Neural Hilbert Ladders: Multi-Layer Neural Networks in Function Space
Zhengdao Chen
TL;DR
This work introduces the Neural Hilbert Ladder (NHL), a hierarchical, width-unbounded framework that represents multi-layer neural networks as a sequence of nested RKHSs, yielding an infinite union of function spaces \mathcal{F}^{(L)}. It establishes static correspondences between L-layer NNs and NHLs, derives generalization guarantees via Rademacher complexity, and demonstrates depth-dependent capacity through depth separation under ReLU. In the mean-field limit, training dynamics become a non-Markovian functional gradient flow that evolves the NHL kernels, capturing feature learning beyond lazy training. The paper also provides two numerical experiments illustrating feature learning and kernel alignment, and it situates NHL within a broad landscape of kernel-based and mean-field analyses while outlining avenues for future work and relaxation of assumptions. Overall, NHL offers a rigorous, depth-aware, function-space view of deep networks with quantitative bounds on approximation and generalization, highlighting the role of depth in shaping representational capacity.
Abstract
To characterize the function space explored by neural networks (NNs) is an important aspect of learning theory. In this work, noticing that a multi-layer NN generates implicitly a hierarchy of reproducing kernel Hilbert spaces (RKHSs) - named a neural Hilbert ladder (NHL) - we define the function space as an infinite union of RKHSs, which generalizes the existing Barron space theory of two-layer NNs.

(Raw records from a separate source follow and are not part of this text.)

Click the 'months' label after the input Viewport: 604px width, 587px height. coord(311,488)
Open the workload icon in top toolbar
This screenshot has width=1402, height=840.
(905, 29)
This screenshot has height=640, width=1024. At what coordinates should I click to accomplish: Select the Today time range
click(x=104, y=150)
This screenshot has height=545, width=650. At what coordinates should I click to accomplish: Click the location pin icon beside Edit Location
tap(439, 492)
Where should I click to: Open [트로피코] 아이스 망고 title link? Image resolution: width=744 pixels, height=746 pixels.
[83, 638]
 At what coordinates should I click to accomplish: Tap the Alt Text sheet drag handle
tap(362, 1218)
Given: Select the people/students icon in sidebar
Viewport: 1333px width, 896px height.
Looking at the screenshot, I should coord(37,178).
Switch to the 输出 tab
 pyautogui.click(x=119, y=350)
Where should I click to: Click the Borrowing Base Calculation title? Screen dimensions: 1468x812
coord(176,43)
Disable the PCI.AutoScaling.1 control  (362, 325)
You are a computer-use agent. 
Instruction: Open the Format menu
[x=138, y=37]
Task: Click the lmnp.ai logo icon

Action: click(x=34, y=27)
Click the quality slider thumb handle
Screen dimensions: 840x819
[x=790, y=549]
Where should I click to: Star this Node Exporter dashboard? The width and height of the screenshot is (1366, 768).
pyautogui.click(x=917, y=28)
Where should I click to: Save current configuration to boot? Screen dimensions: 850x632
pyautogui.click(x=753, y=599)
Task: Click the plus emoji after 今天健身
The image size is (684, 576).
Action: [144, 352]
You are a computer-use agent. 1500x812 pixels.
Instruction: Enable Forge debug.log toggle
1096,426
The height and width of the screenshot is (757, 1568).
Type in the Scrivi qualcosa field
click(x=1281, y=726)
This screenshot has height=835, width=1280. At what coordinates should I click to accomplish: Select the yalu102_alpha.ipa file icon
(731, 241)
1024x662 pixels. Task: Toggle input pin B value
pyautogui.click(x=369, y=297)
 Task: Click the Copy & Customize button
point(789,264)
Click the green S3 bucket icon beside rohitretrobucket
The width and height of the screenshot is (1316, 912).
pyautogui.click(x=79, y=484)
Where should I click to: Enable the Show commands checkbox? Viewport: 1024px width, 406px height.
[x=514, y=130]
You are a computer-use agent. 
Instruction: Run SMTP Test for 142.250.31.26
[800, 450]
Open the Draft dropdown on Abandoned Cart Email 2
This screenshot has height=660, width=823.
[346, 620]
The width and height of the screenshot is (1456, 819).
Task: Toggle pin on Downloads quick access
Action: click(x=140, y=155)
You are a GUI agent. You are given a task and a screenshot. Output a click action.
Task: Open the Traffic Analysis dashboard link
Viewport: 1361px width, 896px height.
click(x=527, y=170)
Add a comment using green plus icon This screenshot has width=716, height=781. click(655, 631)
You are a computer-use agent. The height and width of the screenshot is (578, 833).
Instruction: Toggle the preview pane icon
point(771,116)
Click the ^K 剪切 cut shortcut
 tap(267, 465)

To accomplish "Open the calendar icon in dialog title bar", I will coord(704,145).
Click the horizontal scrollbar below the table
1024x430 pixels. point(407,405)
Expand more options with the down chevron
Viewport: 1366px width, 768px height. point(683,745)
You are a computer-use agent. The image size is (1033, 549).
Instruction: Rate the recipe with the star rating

We then establish several theoretical properties of the new space. First, we prove a correspondence between functions expressed by L-layer NNs and those belonging to L-level NHLs. Second, we prove generalization guarantees for learning an NHL with a controlled complexity measure. Third, we derive a non-Markovian dynamics of random fields that governs the evolution of the NHL which is induced by the training of multi-layer NNs in an infinite-width mean-field limit. Fourth, we show examples of depth separation in NHLs under the ReLU activation function. Finally, we perform numerical experiments to illustrate the feature learning aspect of NN training through the lens of NHLs.